*** Opening of Records for processing ***
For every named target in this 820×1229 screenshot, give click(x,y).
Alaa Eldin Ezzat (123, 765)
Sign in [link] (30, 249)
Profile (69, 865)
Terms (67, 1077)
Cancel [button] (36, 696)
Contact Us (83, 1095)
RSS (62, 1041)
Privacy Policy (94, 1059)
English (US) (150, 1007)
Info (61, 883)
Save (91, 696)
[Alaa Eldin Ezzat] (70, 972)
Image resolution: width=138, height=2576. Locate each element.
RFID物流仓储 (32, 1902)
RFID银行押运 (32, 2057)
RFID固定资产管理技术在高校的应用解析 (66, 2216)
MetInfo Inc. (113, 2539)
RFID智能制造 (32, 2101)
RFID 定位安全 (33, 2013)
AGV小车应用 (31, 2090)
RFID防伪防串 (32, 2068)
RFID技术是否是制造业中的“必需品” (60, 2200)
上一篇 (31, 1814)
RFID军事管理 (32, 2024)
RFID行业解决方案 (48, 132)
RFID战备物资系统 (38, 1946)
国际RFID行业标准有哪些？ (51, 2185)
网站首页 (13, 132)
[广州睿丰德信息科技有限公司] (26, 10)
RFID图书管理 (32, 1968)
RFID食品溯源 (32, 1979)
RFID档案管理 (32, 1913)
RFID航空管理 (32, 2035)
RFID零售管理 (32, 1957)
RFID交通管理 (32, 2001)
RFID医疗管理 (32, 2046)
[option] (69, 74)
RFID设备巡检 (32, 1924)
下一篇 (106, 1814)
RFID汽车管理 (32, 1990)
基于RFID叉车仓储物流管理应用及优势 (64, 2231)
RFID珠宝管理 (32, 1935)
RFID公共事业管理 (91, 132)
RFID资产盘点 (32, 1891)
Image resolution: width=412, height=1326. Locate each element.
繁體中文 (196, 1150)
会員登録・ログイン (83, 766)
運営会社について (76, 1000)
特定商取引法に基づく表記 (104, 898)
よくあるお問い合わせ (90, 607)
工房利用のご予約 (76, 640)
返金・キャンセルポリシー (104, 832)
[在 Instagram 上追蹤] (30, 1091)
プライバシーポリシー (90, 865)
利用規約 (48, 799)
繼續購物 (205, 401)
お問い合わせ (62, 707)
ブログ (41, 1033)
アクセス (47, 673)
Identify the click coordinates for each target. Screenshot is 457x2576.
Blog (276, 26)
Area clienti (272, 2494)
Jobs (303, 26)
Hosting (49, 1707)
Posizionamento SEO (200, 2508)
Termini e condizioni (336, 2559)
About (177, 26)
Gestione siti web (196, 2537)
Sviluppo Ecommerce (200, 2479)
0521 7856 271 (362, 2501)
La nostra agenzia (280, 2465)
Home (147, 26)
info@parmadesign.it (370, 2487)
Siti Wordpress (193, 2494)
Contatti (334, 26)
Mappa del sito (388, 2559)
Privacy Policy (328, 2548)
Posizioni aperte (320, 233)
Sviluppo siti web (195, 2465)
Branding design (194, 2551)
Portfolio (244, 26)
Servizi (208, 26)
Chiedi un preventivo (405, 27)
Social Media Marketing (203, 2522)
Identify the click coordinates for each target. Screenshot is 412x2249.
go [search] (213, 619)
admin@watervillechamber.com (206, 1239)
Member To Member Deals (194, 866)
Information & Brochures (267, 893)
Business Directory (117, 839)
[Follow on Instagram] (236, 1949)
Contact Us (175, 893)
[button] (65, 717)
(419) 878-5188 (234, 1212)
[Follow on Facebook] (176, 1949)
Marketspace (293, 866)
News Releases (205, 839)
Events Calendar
*** Close of Records for processing ***
An exact copy of every line above is needed.

For every named target in this 820×1229 screenshot, give click(x,y).
Alaa Eldin Ezzat (123, 765)
Sign in [link] (30, 249)
Profile (69, 865)
Terms (67, 1077)
Cancel [button] (36, 696)
Contact Us (83, 1095)
RSS (62, 1041)
Privacy Policy (94, 1059)
English (US) (150, 1007)
Info (61, 883)
Save (91, 696)
[Alaa Eldin Ezzat] (70, 972)
Image resolution: width=138, height=2576. Locate each element.
RFID物流仓储 (32, 1902)
RFID银行押运 (32, 2057)
RFID固定资产管理技术在高校的应用解析 (66, 2216)
MetInfo Inc. (113, 2539)
RFID智能制造 (32, 2101)
RFID 定位安全 (33, 2013)
AGV小车应用 (31, 2090)
RFID防伪防串 (32, 2068)
RFID技术是否是制造业中的“必需品” (60, 2200)
上一篇 (31, 1814)
RFID军事管理 (32, 2024)
RFID行业解决方案 (48, 132)
RFID战备物资系统 (38, 1946)
国际RFID行业标准有哪些？ (51, 2185)
网站首页 (13, 132)
[广州睿丰德信息科技有限公司] (26, 10)
RFID图书管理 (32, 1968)
RFID食品溯源 (32, 1979)
RFID档案管理 (32, 1913)
RFID航空管理 (32, 2035)
RFID零售管理 (32, 1957)
RFID交通管理 (32, 2001)
RFID医疗管理 (32, 2046)
[option] (69, 74)
RFID设备巡检 (32, 1924)
下一篇 (106, 1814)
RFID汽车管理 (32, 1990)
基于RFID叉车仓储物流管理应用及优势 (64, 2231)
RFID珠宝管理 (32, 1935)
RFID公共事业管理 (91, 132)
RFID资产盘点 (32, 1891)
Image resolution: width=412, height=1326. Locate each element.
繁體中文 (196, 1150)
会員登録・ログイン (83, 766)
運営会社について (76, 1000)
特定商取引法に基づく表記 (104, 898)
よくあるお問い合わせ (90, 607)
工房利用のご予約 (76, 640)
返金・キャンセルポリシー (104, 832)
[在 Instagram 上追蹤] (30, 1091)
プライバシーポリシー (90, 865)
利用規約 (48, 799)
繼續購物 (205, 401)
お問い合わせ (62, 707)
ブログ (41, 1033)
アクセス (47, 673)
Identify the click coordinates for each target. Screenshot is 457x2576.
Blog (276, 26)
Area clienti (272, 2494)
Jobs (303, 26)
Hosting (49, 1707)
Posizionamento SEO (200, 2508)
Termini e condizioni (336, 2559)
About (177, 26)
Gestione siti web (196, 2537)
Sviluppo Ecommerce (200, 2479)
0521 7856 271 (362, 2501)
La nostra agenzia (280, 2465)
Home (147, 26)
info@parmadesign.it (370, 2487)
Siti Wordpress (193, 2494)
Contatti (334, 26)
Mappa del sito (388, 2559)
Privacy Policy (328, 2548)
Posizioni aperte (320, 233)
Sviluppo siti web (195, 2465)
Branding design (194, 2551)
Portfolio (244, 26)
Servizi (208, 26)
Chiedi un preventivo (405, 27)
Social Media Marketing (203, 2522)
Identify the click coordinates for each target. Screenshot is 412x2249.
go [search] (213, 619)
admin@watervillechamber.com (206, 1239)
Member To Member Deals (194, 866)
Information & Brochures (267, 893)
Business Directory (117, 839)
[Follow on Instagram] (236, 1949)
Contact Us (175, 893)
[button] (65, 717)
(419) 878-5188 (234, 1212)
[Follow on Facebook] (176, 1949)
Marketspace (293, 866)
News Releases (205, 839)
Events Calendar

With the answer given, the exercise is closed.